FIG. 5 shows a variant of the embodiment shown in FIGS. [0025] 1 to 4. This differs from the preceding ones firstly in the design of the sealing ring 45. Its first surface 46 and/or second surface 47 has/have a respective thickened area 48 or 49 which interacts with the corresponding sealing face 4 or 13. The thickened area improves the bearing and the local press-on pressure without surrendering the advantage of the planar or slightly conical core.
It is furthermore indicated in FIG. 5 that the closure stopper according to the invention and the associated filler neck can also have the locking faces the other way around. This means, for example, that the [0026] filler neck 1 has an external thread instead of the internal thread 2, and that the closure stopper 10 has an internal thread instead of the external thread. This is expressed in FIG. 5 by the fact that, as an alternative to the axis of rotation 7, an axis of rotation 50 is drawn in on the other side and again the largest radius 51 of the first sealing face 4 and the smallest radius 52 of the second sealing face 13 are plotted in the other direction.
FIG. 6 finally reveals the functional advantages of the solution according to the invention. The angular region denoted by [0027] 60 is the tolerance range of the magnet 20, the angular region denoted by 61 is the rotational angle range of the stopper. It can be seen that the latter range always lies within the tolerance range of the magnet and therefore always and reliably indicates that the closure stopper has been properly closed, or that it has not, depending in each case on the connection.
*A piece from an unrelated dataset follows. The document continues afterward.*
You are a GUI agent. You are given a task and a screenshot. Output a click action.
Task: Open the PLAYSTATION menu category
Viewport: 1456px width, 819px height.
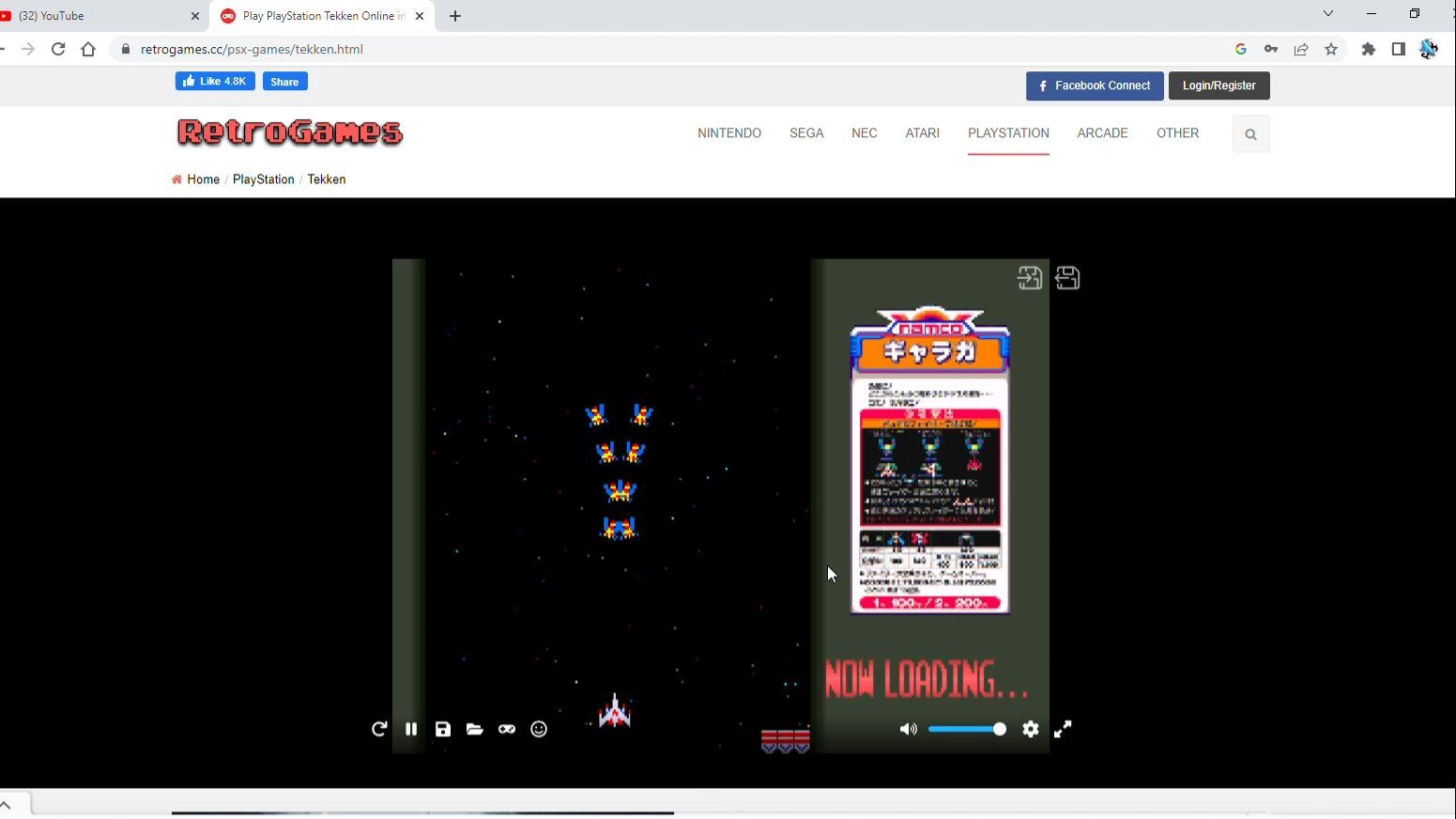[x=1008, y=133]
Owing to the invention, there is no longer a noticeable temperature effect.

Claims

1. A closure stopper having a seal for a filler neck which has first locking faces and a first sealing face, and which closure stopper has second locking faces and a second sealing face, a sealing ring being arranged between the first and the second sealing face, wherein

a) the largest radius of the first sealing face is smaller than the smallest radius of the second sealing face or the smallest radius of the first sealing face is larger than the largest radius of the second sealing face,

b) the sealing ring is a resilient circular ring having a first and a second sealing surface, of which, when the closure stopper is inserted, one surface bears against the first sealing face and the other face bears against the second sealing face.

2. The closure stopper as claimed in claim 1, wherein the sealing ring comprises a metallic core and a covering made of an elastomer which forms the sealing surfaces.

3. The closure stopper as claimed in claim 2, wherein the metallic core is an essentially planar spring ring.

4. The closure stopper as claimed in claim 1, wherein the sealing surfaces have thickened areas at least on one of the radii corresponding to their associated sealing faces.

5. The closure stopper as claimed in claim 3, wherein one of the sealing faces is adjoined by a conical stop face which lies opposite the other sealing face.

6. The closure stopper as claimed in claim 1, wherein a single sensor is fitted on the filler neck and a magnet is fitted at a point on the circumference of the closure stopper.

7. The closure stopper as claimed in claim 6, wherein the magnet is a magnet segment which extends over an angular range of 30 to 60 degrees.